In the local setting, creating progressive art means understanding the cultural situation of the Philippines and its people. It also entails learning from and directly addressing different classes and sectors like farmers and workers.

Contemporary art scientist Alain Colombini wrote that while graffiti exists across many societies with different cultural contexts, a common motivation exists.

"Modes of expression are mainly related to visibility, notoriety, choice of venue, transgression, and are often a mean to react and protest while remaining anonymous, by illegally introducing messages in the public space," Colombini wrote in 2018.

The resulting debate is if graffiti (text-based) and street art (image-based) constitute as art or a mere act of vandalism.

Why do people resort to protest art?

Donna Miranda of SAKA (Sama-samang Artista para sa Kilusang Agraryo), a group of artists and peasant advocates, told Philstar.com that even under the legal framework, there is no nationwide law that prohibits vandalism.

Miranda said that while ordinances penalize graffiti and street art in cities like Manila, it can be argued that national and constitutionally-guaranteed rights should have more weight.

"Napakahalagang mensahe no’n (Panday Sining graffiti) para sa masang Pilipino. Sinasabi no’n protektahan ang ating soberanya. At binura ‘yun ng LGU ng Manila."

(The Panday Sining graffiti has an important message for the Filipino people. It says that we should defend our sovereignty. And the Manila local government unity erased that.)

“May malaking sinasabi ‘yun sa panunupil ng ating karapatan, hindi lang magpahayag pero ng ating assertion ng ating karapatan for self-determination and sovereignty.”

(That says a lot about how our rights are repressed, not just to freedom of expression but also our assertion of our right to self-determination and sovereignty.)

'Street art accepted abroad'

Miranda also said that street art itself is not controversial and has already been accepted in the field of art as a legitimate form, citing murals, commissioned and otherwise, that have become popular locally and abroad.

"‘Yung street art makikita na natin siya in a way halos tinanggap na siya nung art institution, lalong lalo na yung mga sikat na artists katulad nina Banksy…[at sa] BGC, maging sa ibang lugar kunwari Singapore at sa Melbourne — halos tourist areas yung mga lugar na punong puno ng street art.”

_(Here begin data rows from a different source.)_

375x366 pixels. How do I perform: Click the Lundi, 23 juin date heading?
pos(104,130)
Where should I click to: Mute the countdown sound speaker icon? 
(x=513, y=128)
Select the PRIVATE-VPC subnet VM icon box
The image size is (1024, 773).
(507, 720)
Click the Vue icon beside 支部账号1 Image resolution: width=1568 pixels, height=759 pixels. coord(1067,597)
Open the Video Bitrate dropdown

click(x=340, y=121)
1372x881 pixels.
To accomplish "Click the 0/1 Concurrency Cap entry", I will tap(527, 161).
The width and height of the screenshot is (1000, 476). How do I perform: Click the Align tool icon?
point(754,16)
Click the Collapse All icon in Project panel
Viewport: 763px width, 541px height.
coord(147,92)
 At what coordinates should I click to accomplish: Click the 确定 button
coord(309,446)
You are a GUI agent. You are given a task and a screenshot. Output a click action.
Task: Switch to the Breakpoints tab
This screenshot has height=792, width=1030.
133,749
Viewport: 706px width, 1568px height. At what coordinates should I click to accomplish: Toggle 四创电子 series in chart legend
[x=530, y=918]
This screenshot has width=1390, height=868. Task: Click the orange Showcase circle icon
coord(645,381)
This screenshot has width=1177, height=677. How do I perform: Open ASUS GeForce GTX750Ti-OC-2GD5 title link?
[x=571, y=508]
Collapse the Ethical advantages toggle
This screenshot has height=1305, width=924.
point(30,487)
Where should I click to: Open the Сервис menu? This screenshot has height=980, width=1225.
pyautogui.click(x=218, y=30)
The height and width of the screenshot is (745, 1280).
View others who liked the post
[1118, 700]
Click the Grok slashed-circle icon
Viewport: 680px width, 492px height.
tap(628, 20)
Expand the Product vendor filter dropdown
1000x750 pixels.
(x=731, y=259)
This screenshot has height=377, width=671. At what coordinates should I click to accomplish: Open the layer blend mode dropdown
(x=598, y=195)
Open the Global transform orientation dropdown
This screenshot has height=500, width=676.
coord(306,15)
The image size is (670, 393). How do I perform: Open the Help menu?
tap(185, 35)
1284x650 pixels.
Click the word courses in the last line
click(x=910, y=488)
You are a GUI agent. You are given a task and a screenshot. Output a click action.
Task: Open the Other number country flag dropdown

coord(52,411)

(Street art is virtually accepted by the art institution, especially with famous artists like Banksy…and in places like Bonifacio Global City, Singapore, and Melbourne — street-art filled locations have practically become tourist areas.)

Street and protest art are featured in documentaries like "Exit Through the Gift Shop" (2010) and books such as "Trespass: A History Of Uncommissioned Urban Art" (2010).

The message and not the form of protest art, Miranda says, is what polarizes, since these usually depict underreported issues only heard of in activist circles.

“[S]omehow, ‘pag yung graffiti ay nagpapahayag ng mga panawagan tulad ng ‘itaas ang sahod’ o protektahan ang soberanya ng isang bansa, hindi na ito katanggap tanggap.”

(Somehow, if the graffiti calls for rights like ‘raise wages’ or to protect the sovereignty of a nation, it becomes unacceptable.)

“Yung mismong cities pag ang nagko-commision, pero pag nagapanawagan ka ng tunay na reporma sa lupa…bakit sinusupil ‘yun?”

(Cities themselves commission street art, but when the works call for genuine agrarian reform, why is it censored?)

Vandalism in plain sight

Iconic street artist Banksy himself has weighed in on negative sentiments against street art and the not-so-controversial presence of advertising in our lives.

"To some people breaking into property and painting it might seem a little inconsiderate, but in reality, the 30 square centimeters of your brain are trespassed upon every day by teams of marketing experts," iconic street artist Banksy said.

"Graffiti is a perfectly proportionate response to being sold unattainable goals by a society obsessed with status and infamy. Graffiti is the sight of an unregulated free market getting the kind of art it deserves."